By Jennifer Kupper
In-House Counsel & Compliance Officer
iaConsulting, a UBA Partner Firm
The Employer-Shared Responsibility (“Play or Pay”) final regulations released February 2014 provide a little relief for Applicable Large Employers (ALEs) and their obligations surrounding dependent coverage. The final regulations provide, in part, that in order to avoid a potential penalty, ALEs must offer coverage to the full-time employees’ dependents. This article will address the Final Regulations’ definition of dependent, possible implications, and allowable transitional relief.
Who is a “dependent”? Well, as my mom would say, “Look it up.” One problem is that the dictionary, HIPAA, the Internal Revenue Code, the insurance certificates, and the Summary Plan Description all have different definitions. In addition, surprisingly, the Patient Protection and Affordable Care Act (PPACA) does not even define dependent. Still, ALEs must offer these dependents coverage by 2016 to avoid a potential penalty. So, we must piece together the definition of dependents along with the best solution for employers facing potential penalties.
Traditionally, people think of dependents as including spouses, children, stepchildren, adopted children, and, perhaps, even grandchildren and foster children. For some purposes, like taxes, this is true. For play or pay purposes, however, this is not the case.
The final regulations provided some parameters of who constitutes a dependent. First of all, regarding dependent children, coverage must be extended through the month in which the child attains 26 years of age. Second, stepchildren and foster children are excluded from dependent. Also, children who are not U.S. citizens or nationals are excluded from the definition of dependent, unless the child is a resident of Mexico, or Canada, or is within the adopted child exception under the Internal Revenue Code. Further, consistent with the proposed regulations, the final regulations exclude spouses from dependent.
Why does an ALE’s definition of dependent matter?
- Money. Specifically, the final regulations removed “spouse” from the definition of dependent. Many employers include spouses as a dependent, regardless of employer contribution. Even if an employer does not contribute to an employee’s dependent coverage, dependents affect the rates. From an actuary perspective, spouses incur more claims than the employee. More claims cost more money.
- Special Enrollment Periods Pursuant to HIPAA. The Health Insurance Portability and Accountability Act of 1996 (HIPAA) defines “dependent” as “any individual who is or may become eligible for coverage under the terms of a group health plan because of a relationship to a participant,” clarifying that the plan’s terms determine which individuals are eligible as a dependent under the plan. Being aware of how the plan defines dependent is important. For example, if an employee has a new dependent as a result of marriage, birth, adoption, or placement for adoption, then the employee and (all) dependents may be able to enroll in the plan, provided the employee is eligible. This includes adding the stepchildren and spouse if either is a dependent by plan document or summary plan description (SPD) definition. More dependents mean more people utilizing the benefits, resulting in more claims.
- Dependent’s Dependents. Some policies do provide coverage for dependent’s dependents. However, PPACA does not require plans, or carriers, to make coverage available for a child of a dependent child.
- Play or Pay Potential Penalties. If an ALE does not offer coverage to full-time employees’ dependents, and at least one full-time employee receives a premium tax credit, the ALE is subject to the play or pay penalties. (This article will not address the penalties or the transition relief associated with the penalties.)

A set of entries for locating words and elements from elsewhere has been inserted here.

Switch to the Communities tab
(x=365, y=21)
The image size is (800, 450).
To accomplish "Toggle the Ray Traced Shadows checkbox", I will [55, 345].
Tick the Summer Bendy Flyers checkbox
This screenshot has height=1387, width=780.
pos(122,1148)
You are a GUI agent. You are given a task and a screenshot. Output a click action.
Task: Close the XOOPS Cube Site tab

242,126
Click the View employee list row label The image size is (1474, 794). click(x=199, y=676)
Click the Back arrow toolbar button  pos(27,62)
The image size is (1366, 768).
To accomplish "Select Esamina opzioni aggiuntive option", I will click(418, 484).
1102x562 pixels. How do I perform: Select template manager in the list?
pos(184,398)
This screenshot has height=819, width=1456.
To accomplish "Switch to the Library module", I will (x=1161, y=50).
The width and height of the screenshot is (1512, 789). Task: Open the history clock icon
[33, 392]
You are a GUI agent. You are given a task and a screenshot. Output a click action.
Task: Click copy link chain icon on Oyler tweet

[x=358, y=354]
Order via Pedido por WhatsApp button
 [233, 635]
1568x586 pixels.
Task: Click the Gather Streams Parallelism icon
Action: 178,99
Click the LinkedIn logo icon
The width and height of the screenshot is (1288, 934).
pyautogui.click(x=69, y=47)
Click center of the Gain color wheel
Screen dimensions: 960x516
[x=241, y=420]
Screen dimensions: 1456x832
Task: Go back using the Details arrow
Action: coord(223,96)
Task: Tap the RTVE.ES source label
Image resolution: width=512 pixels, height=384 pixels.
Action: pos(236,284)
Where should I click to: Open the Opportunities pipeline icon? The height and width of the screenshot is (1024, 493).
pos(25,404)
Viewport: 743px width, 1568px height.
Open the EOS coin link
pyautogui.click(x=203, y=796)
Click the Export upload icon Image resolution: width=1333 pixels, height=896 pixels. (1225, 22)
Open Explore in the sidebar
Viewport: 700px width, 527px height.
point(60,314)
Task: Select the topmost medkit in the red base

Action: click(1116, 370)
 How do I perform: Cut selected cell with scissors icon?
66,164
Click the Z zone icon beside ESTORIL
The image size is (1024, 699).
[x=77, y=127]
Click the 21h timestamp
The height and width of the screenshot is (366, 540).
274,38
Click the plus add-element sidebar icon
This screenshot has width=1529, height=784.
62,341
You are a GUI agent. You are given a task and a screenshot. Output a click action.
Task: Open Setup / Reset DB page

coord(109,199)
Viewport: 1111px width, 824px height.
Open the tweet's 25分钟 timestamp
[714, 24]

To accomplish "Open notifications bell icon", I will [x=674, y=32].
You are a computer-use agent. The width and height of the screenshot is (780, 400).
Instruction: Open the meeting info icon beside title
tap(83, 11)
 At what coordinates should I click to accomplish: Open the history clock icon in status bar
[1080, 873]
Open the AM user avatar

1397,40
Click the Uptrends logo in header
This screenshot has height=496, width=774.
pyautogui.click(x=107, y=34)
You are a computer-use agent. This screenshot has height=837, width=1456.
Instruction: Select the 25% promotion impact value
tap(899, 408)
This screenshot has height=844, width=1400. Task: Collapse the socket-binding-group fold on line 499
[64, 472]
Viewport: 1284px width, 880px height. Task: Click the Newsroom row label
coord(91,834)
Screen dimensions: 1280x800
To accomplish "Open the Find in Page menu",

The final regulations did provide transitional relief. To provide ALEs time to expand coverage to dependents, ALEs will not be liable for this particular penalty solely for failure to offer dependent coverage for the 2014 and 2015 plan years, provided the following:
- The relief is not available to the extent the employer offered dependent coverage during the 2013 and/or 2014 plan year(s) and chose to drop dependent coverage subsequently.
- The relief extends only with respect to dependents who were without an offer of coverage in both the 2013 and 2014 plan years.
- The relief is available only if the employer takes steps during the 2014, 2015, or both plan years to extend coverage to dependents not offered coverage in the respective plan years.
What should ALEs do? First, ALEs should refer to the plan documents and summary plan descriptions to determine who is a dependent under the plan. Second, ALEs might consider modifying the plan’s definition of dependent to remove spouses and/or stepchildren and/or foster children, keeping in mind the counter-arguments for expanded dependent coverage — mainly, retention and recruitment. Finally, ALEs trying to avoid the potential penalty should begin taking steps this year and next year to extend coverage to dependents currently not covered.